- **DIRECTIONS**:
Output all of the records exactly as written.

- **ENTRIES SUPPLIED**:
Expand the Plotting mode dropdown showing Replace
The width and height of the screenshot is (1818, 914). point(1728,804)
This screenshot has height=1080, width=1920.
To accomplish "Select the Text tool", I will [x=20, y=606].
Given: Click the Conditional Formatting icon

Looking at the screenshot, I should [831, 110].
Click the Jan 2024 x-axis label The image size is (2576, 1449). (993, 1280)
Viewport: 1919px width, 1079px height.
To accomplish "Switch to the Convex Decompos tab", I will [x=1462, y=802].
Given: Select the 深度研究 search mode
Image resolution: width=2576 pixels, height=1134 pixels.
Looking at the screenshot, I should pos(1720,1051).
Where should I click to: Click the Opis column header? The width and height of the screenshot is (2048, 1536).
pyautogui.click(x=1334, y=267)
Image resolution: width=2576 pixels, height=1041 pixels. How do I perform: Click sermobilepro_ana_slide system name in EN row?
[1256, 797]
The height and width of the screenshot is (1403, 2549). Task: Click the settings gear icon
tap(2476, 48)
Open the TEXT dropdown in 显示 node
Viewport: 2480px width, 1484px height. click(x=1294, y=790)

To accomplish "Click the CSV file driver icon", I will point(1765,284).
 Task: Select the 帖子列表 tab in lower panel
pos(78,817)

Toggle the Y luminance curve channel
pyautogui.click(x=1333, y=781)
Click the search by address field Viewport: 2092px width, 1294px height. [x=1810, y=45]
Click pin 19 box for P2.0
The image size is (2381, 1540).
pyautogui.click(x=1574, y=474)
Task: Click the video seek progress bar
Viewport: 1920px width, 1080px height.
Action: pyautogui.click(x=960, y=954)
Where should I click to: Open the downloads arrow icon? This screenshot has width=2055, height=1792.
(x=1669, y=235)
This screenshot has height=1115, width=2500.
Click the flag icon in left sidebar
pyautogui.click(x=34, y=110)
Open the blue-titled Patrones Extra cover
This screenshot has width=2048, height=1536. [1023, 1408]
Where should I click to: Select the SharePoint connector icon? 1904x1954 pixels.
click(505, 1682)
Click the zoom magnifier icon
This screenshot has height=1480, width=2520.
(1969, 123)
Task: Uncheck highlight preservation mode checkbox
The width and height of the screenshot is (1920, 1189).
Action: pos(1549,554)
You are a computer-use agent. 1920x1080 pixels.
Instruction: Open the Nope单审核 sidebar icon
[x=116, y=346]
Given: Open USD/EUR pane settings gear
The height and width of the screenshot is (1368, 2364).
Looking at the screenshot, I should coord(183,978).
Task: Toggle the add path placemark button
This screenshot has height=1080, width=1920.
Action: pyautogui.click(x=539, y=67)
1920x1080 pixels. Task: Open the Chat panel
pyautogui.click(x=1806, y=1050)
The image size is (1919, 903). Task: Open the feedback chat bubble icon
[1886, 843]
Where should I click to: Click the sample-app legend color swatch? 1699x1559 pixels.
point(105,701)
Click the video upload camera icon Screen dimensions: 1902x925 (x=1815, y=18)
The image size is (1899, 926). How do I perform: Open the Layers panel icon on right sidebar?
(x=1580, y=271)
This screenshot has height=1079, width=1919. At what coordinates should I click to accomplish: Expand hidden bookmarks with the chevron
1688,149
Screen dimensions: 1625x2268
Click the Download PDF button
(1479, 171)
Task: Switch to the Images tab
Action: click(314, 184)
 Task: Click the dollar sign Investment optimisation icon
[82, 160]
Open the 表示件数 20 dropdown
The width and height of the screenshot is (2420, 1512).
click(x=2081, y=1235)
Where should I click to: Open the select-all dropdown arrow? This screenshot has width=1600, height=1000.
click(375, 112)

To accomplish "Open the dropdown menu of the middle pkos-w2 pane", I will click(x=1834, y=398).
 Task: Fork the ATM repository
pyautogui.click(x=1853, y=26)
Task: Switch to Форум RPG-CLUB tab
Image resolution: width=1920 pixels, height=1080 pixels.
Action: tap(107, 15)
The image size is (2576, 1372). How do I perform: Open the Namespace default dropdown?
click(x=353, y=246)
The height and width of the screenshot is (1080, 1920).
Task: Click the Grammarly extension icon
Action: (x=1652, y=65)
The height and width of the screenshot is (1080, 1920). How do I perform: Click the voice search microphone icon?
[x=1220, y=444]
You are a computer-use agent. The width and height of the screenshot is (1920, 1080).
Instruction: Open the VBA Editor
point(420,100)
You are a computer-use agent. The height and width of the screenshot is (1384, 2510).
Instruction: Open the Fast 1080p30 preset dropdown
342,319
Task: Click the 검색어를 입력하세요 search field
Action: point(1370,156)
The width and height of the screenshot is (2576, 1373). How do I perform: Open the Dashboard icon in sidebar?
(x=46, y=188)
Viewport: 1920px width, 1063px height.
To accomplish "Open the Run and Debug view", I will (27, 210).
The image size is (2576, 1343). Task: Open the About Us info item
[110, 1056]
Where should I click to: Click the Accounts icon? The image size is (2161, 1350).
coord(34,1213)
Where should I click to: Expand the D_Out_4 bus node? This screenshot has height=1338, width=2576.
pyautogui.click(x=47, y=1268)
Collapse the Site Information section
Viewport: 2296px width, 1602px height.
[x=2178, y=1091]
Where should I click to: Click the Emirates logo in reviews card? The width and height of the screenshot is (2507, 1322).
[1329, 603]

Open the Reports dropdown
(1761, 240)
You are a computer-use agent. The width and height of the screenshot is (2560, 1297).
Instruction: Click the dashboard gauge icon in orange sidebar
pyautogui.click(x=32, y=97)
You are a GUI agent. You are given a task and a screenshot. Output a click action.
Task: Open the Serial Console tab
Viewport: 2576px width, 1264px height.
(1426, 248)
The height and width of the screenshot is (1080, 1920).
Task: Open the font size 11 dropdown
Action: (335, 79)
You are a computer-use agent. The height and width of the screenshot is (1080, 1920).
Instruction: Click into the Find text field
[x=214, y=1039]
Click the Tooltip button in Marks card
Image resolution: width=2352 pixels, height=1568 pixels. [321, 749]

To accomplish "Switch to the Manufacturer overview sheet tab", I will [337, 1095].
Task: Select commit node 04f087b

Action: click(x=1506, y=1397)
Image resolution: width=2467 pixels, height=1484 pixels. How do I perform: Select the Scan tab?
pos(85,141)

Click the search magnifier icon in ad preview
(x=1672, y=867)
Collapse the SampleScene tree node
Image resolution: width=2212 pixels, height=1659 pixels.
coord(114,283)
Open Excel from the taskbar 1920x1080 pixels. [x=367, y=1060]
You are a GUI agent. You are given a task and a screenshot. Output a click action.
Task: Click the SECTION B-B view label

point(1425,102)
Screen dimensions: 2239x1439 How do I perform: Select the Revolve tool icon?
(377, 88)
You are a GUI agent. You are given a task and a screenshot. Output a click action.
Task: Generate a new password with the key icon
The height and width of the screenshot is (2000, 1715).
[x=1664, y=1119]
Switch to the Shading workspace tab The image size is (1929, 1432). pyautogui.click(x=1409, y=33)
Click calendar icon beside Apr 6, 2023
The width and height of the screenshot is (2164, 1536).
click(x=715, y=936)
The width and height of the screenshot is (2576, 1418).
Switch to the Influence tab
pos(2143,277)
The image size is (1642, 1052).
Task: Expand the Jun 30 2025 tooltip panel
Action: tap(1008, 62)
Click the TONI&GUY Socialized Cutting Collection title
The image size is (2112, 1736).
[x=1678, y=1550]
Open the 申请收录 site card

- **TASK SOLUTION**:
Expand the Plotting mode dropdown showing Replace
The width and height of the screenshot is (1818, 914). point(1728,804)
This screenshot has height=1080, width=1920.
To accomplish "Select the Text tool", I will [x=20, y=606].
Given: Click the Conditional Formatting icon

Looking at the screenshot, I should [831, 110].
Click the Jan 2024 x-axis label The image size is (2576, 1449). (993, 1280)
Viewport: 1919px width, 1079px height.
To accomplish "Switch to the Convex Decompos tab", I will [x=1462, y=802].
Given: Select the 深度研究 search mode
Image resolution: width=2576 pixels, height=1134 pixels.
Looking at the screenshot, I should pos(1720,1051).
Where should I click to: Click the Opis column header? The width and height of the screenshot is (2048, 1536).
pyautogui.click(x=1334, y=267)
Image resolution: width=2576 pixels, height=1041 pixels. How do I perform: Click sermobilepro_ana_slide system name in EN row?
[1256, 797]
The height and width of the screenshot is (1403, 2549). Task: Click the settings gear icon
tap(2476, 48)
Open the TEXT dropdown in 显示 node
Viewport: 2480px width, 1484px height. click(x=1294, y=790)

To accomplish "Click the CSV file driver icon", I will point(1765,284).
 Task: Select the 帖子列表 tab in lower panel
pos(78,817)

Toggle the Y luminance curve channel
pyautogui.click(x=1333, y=781)
Click the search by address field Viewport: 2092px width, 1294px height. [x=1810, y=45]
Click pin 19 box for P2.0
The image size is (2381, 1540).
pyautogui.click(x=1574, y=474)
Task: Click the video seek progress bar
Viewport: 1920px width, 1080px height.
Action: pyautogui.click(x=960, y=954)
Where should I click to: Open the downloads arrow icon? This screenshot has width=2055, height=1792.
(x=1669, y=235)
This screenshot has height=1115, width=2500.
Click the flag icon in left sidebar
pyautogui.click(x=34, y=110)
Open the blue-titled Patrones Extra cover
This screenshot has width=2048, height=1536. [1023, 1408]
Where should I click to: Select the SharePoint connector icon? 1904x1954 pixels.
click(505, 1682)
Click the zoom magnifier icon
This screenshot has height=1480, width=2520.
(1969, 123)
Task: Uncheck highlight preservation mode checkbox
The width and height of the screenshot is (1920, 1189).
Action: pos(1549,554)
You are a computer-use agent. 1920x1080 pixels.
Instruction: Open the Nope单审核 sidebar icon
[x=116, y=346]
Given: Open USD/EUR pane settings gear
The height and width of the screenshot is (1368, 2364).
Looking at the screenshot, I should coord(183,978).
Task: Toggle the add path placemark button
This screenshot has height=1080, width=1920.
Action: pyautogui.click(x=539, y=67)
1920x1080 pixels. Task: Open the Chat panel
pyautogui.click(x=1806, y=1050)
The image size is (1919, 903). Task: Open the feedback chat bubble icon
[1886, 843]
Where should I click to: Click the sample-app legend color swatch? 1699x1559 pixels.
point(105,701)
Click the video upload camera icon Screen dimensions: 1902x925 (x=1815, y=18)
The image size is (1899, 926). How do I perform: Open the Layers panel icon on right sidebar?
(x=1580, y=271)
This screenshot has height=1079, width=1919. At what coordinates should I click to accomplish: Expand hidden bookmarks with the chevron
1688,149
Screen dimensions: 1625x2268
Click the Download PDF button
(1479, 171)
Task: Switch to the Images tab
Action: click(314, 184)
 Task: Click the dollar sign Investment optimisation icon
[82, 160]
Open the 表示件数 20 dropdown
The width and height of the screenshot is (2420, 1512).
click(x=2081, y=1235)
Where should I click to: Open the select-all dropdown arrow? This screenshot has width=1600, height=1000.
click(375, 112)

To accomplish "Open the dropdown menu of the middle pkos-w2 pane", I will click(x=1834, y=398).
 Task: Fork the ATM repository
pyautogui.click(x=1853, y=26)
Task: Switch to Форум RPG-CLUB tab
Image resolution: width=1920 pixels, height=1080 pixels.
Action: tap(107, 15)
The image size is (2576, 1372). How do I perform: Open the Namespace default dropdown?
click(x=353, y=246)
The height and width of the screenshot is (1080, 1920).
Task: Click the Grammarly extension icon
Action: (x=1652, y=65)
The height and width of the screenshot is (1080, 1920). How do I perform: Click the voice search microphone icon?
[x=1220, y=444]
You are a computer-use agent. The width and height of the screenshot is (1920, 1080).
Instruction: Open the VBA Editor
point(420,100)
You are a computer-use agent. The height and width of the screenshot is (1384, 2510).
Instruction: Open the Fast 1080p30 preset dropdown
342,319
Task: Click the 검색어를 입력하세요 search field
Action: point(1370,156)
The width and height of the screenshot is (2576, 1373). How do I perform: Open the Dashboard icon in sidebar?
(x=46, y=188)
Viewport: 1920px width, 1063px height.
To accomplish "Open the Run and Debug view", I will (27, 210).
The image size is (2576, 1343). Task: Open the About Us info item
[110, 1056]
Where should I click to: Click the Accounts icon? The image size is (2161, 1350).
coord(34,1213)
Where should I click to: Expand the D_Out_4 bus node? This screenshot has height=1338, width=2576.
pyautogui.click(x=47, y=1268)
Collapse the Site Information section
Viewport: 2296px width, 1602px height.
[x=2178, y=1091]
Where should I click to: Click the Emirates logo in reviews card? The width and height of the screenshot is (2507, 1322).
[1329, 603]

Open the Reports dropdown
(1761, 240)
You are a computer-use agent. The width and height of the screenshot is (2560, 1297).
Instruction: Click the dashboard gauge icon in orange sidebar
pyautogui.click(x=32, y=97)
You are a GUI agent. You are given a task and a screenshot. Output a click action.
Task: Open the Serial Console tab
Viewport: 2576px width, 1264px height.
(1426, 248)
The height and width of the screenshot is (1080, 1920).
Task: Open the font size 11 dropdown
Action: (335, 79)
You are a computer-use agent. The height and width of the screenshot is (1080, 1920).
Instruction: Click into the Find text field
[x=214, y=1039]
Click the Tooltip button in Marks card
Image resolution: width=2352 pixels, height=1568 pixels. [321, 749]

To accomplish "Switch to the Manufacturer overview sheet tab", I will [337, 1095].
Task: Select commit node 04f087b

Action: click(x=1506, y=1397)
Image resolution: width=2467 pixels, height=1484 pixels. How do I perform: Select the Scan tab?
pos(85,141)

Click the search magnifier icon in ad preview
(x=1672, y=867)
Collapse the SampleScene tree node
Image resolution: width=2212 pixels, height=1659 pixels.
coord(114,283)
Open Excel from the taskbar 1920x1080 pixels. [x=367, y=1060]
You are a GUI agent. You are given a task and a screenshot. Output a click action.
Task: Click the SECTION B-B view label

point(1425,102)
Screen dimensions: 2239x1439 How do I perform: Select the Revolve tool icon?
(377, 88)
You are a GUI agent. You are given a task and a screenshot. Output a click action.
Task: Generate a new password with the key icon
The height and width of the screenshot is (2000, 1715).
[x=1664, y=1119]
Switch to the Shading workspace tab The image size is (1929, 1432). pyautogui.click(x=1409, y=33)
Click calendar icon beside Apr 6, 2023
The width and height of the screenshot is (2164, 1536).
click(x=715, y=936)
The width and height of the screenshot is (2576, 1418).
Switch to the Influence tab
pos(2143,277)
The image size is (1642, 1052).
Task: Expand the Jun 30 2025 tooltip panel
Action: tap(1008, 62)
Click the TONI&GUY Socialized Cutting Collection title
The image size is (2112, 1736).
[x=1678, y=1550]
Open the 申请收录 site card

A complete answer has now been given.